Monday, July 2, 2012

many, many options

Let me join the chorus of people singing the praises of the recent article "False-positive psychology". If you haven't read the paper yet, go read it, especially if you don't particularly like statistics. One of the problems they highlight is "researcher degrees of freedom." In the case of MVPA I'd summarize this as having so many ways to do an analysis that if you know what sort of result you'd like you can "play around" a bit until you find one that yields what you'd like. This isn't cheating in the sense of making up data, but more insidious: how do you determine what analysis you should perform, and when to accept the results you found?

Neuroskeptic has a great post on this topic, listing some of the researcher degrees of freedom in analyzing a hypothetical fMRI experiment:
"Let's assume a very simple fMRI experiment. The task is a facial emotion visual response. Volunteers are shown 30 second blocks of Neutral, Fearful and Happy faces during a standard functional EPI scanning. We also collect a standard structural MRI as required to analyze that data."
What are some of the options for analyzing this with MVPA? This is not an exhaustive list by any stretch, just the first few that came to mind.
 temporal compression
  • Average the volumes to one per block. Which volumes to include in the average (i.e. to account for the hemodynamic lag)?
  • Create parameter estimate images (PEIs) (i.e. fit a linear model and do MVPA on the beta weights), one per block. The linear model could be canonical or individualized.
  • Average the volumes to one per run. Calculate the averages from the block files or all at once from the raw images.
  • Create one PEI for each run.
  • Analyze individual volumes (first volume in each block, second volume in each block, etc).
  • the "default": linear svm, c=1.
  • a linear svm, but fit the c.
  • a nonlinear svm (which type?).
  • a different classifier (random forest, naive bayes, ....).
  • correlation-based
  • linear discriminants (multiple options)
  • on the runs
  • on a combination of runs (first two runs out, next two out, etc)
  • ignoring the runs (ten-fold, leave-three-examples-out, etc)
  • on the subjects (leave-one-subject-out)
  • on the runs, but including multiple subjects
  • whole-brain
  • ROI (anatomical, functional, hybrid)
  • searchlight (which radius? which shape? how to combine across subjects?)
  • resize the voxels?
  • scale (normalize) the data? (across voxels within an example, across examples?). Center, normalize the variance, take out linear trends, take out nonlinear trends?
Simmons, Nelson, and Simonsohn argue that we (as authors and reviewers) need to be clear about why we chose particular combinations, and how sensitive the results were to those choices. For example, there is not always a clear choice as to the best cross-validation scheme to use in a particular analysis; several may be equally valid (leave-three-out, leave-four-out, leave-five-out, ...). If you only try one scheme and report it, that's fine. But if you try multiple, then only report the one that "worked", you've really increased the odds of finding a false positive. We need to be honest about how stable the results are to these types of (sometimes arbitrary) analytical choices. Simmons JP, Nelson LD, & Simonsohn U (2011). False-positive psychology: undisclosed flexibility in data collection and analysis allows presenting anything as significant. Psychological science, 22 (11), 1359-66 PMID: 22006061


  1. Thanks that is a great list! You should also add feature selection/extraction into this.

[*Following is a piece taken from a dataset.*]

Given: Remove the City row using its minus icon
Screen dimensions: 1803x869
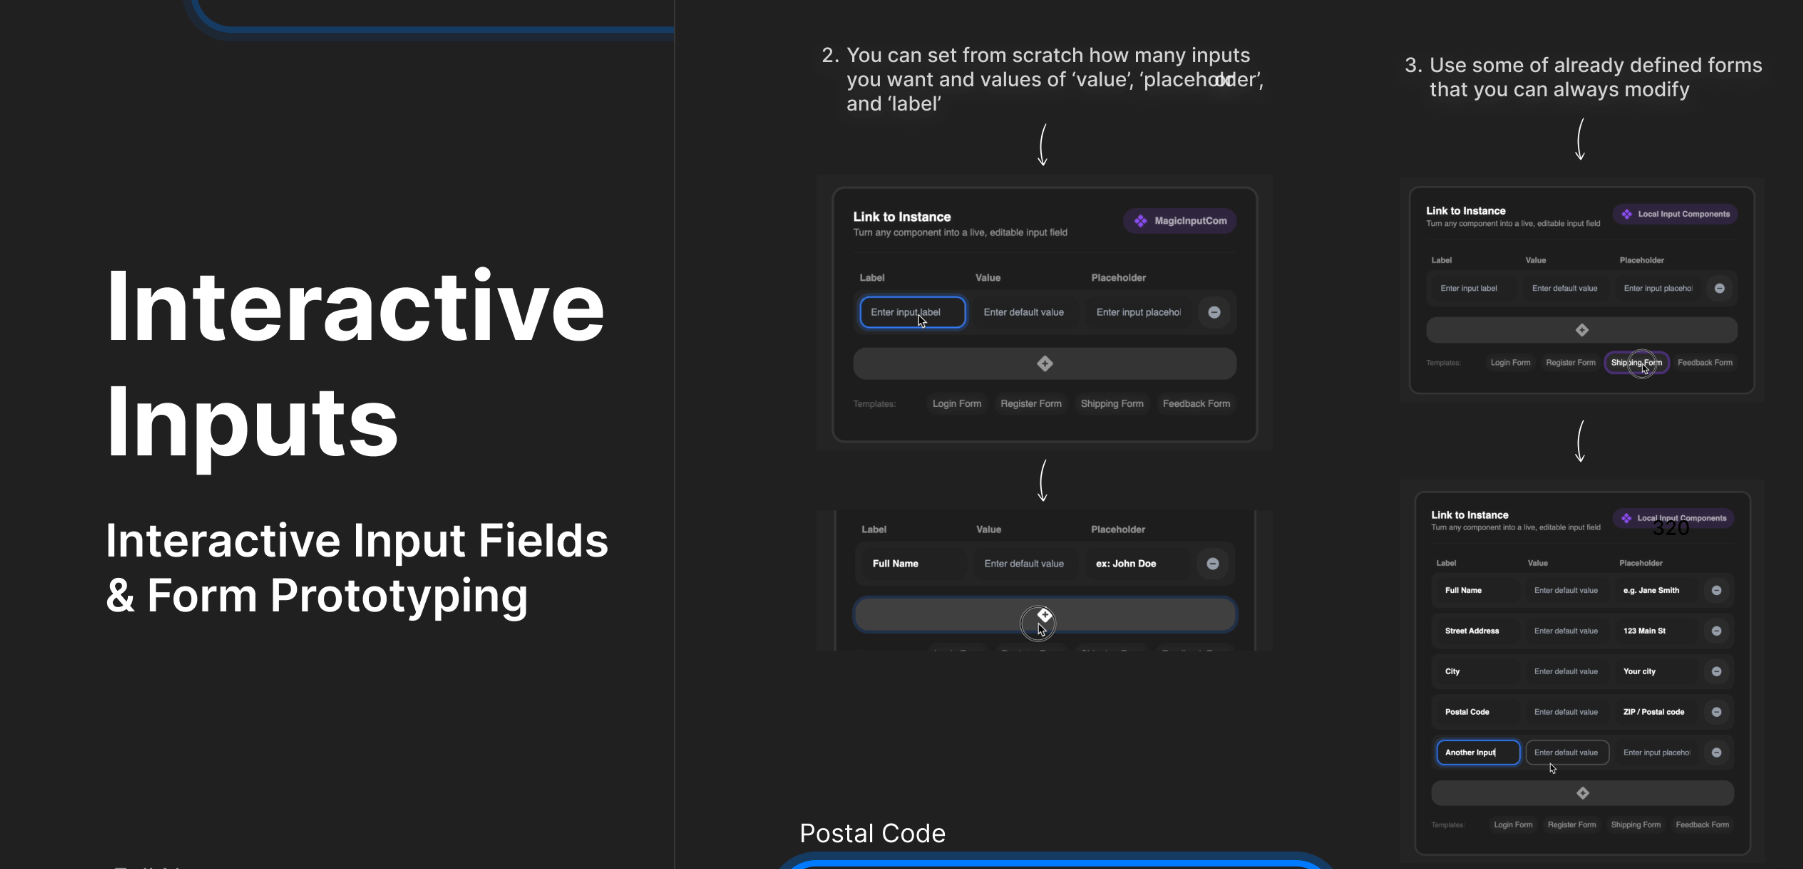Looking at the screenshot, I should pos(1716,672).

    The good news is that at least in my experience most of these options usually have very little influence on the results. Averaging volumes within a block tends to produced higher accuracy but the variance scales as well so the pattern of results is usually similar. I think the biggest effect comes from feature selection and perhaps also the choice of classifier (although that is less of a problem).

  2. Good post. I'd also add preprocessing steps to the list like spatial smoothing with various kernel sizes.

    We often collect 1 or 2 pilot subjects that we know will not be part of the final dataset that we can use to play around with many of these variables. Then we will make choices about all of the analysis options before collecting the "real" data.

  3. Very nice indeed, as always. Perhaps there should be some standard template that contains flags to what methods a researcher had used in the analysis, i.e. the protocol of the analysis. This would save the reader the time needed to decode what was done.

    As to the false positive(s) issue, I have seen a study (Pub. in Neuroimaging) in which the authors used few feature selection and few classifiers (for each subject), then, they selected the results that gave the highest accuracy. Their excuse is that they used a 7T MRI to obtain high resolution fMRI, which means higher levels of noise. Would anyone consider this case as "false positive?"

    1. I've seen versions of that as well (I'm not sure which exact paper you mean, which is not a good sign). I suppose it could be done properly, if you were very careful about hold-out sets and data peeking, but it seems a very risky strategy. And 7T data is no excuse. :)